(Records from a data collection)
• • • •

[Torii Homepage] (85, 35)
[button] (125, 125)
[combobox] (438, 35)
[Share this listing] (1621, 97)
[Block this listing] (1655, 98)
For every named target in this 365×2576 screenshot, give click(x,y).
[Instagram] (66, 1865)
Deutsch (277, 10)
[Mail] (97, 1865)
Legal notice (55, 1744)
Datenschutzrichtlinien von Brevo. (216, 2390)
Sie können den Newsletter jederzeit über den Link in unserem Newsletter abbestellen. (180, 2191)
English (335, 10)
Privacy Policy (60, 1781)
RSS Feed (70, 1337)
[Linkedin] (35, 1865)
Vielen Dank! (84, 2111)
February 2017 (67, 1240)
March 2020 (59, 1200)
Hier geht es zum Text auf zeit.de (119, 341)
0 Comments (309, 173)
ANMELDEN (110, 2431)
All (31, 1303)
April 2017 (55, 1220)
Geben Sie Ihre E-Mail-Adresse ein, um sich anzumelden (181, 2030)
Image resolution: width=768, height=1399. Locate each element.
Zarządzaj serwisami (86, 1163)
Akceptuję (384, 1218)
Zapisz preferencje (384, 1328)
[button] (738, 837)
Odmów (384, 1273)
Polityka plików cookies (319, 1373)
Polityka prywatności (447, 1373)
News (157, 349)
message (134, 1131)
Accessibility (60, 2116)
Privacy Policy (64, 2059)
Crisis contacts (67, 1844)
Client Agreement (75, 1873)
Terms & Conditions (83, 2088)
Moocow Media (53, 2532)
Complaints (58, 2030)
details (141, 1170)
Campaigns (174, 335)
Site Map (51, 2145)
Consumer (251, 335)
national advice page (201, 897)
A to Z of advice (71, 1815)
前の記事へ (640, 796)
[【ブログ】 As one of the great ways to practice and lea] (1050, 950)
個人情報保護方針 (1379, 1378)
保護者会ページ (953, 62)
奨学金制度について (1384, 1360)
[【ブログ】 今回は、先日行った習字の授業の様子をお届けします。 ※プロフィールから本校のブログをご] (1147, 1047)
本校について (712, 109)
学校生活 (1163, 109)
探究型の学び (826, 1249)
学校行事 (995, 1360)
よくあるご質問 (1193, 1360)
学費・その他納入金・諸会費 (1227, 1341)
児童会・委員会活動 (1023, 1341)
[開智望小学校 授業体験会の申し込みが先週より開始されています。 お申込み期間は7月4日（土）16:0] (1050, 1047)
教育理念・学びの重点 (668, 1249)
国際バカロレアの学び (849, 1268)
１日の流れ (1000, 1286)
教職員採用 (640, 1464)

• • • •

:: Assignment ::
How many lines in the records above contain the word "Polityka"? Reply with the number and nothing more.

:: Exercise output ::
2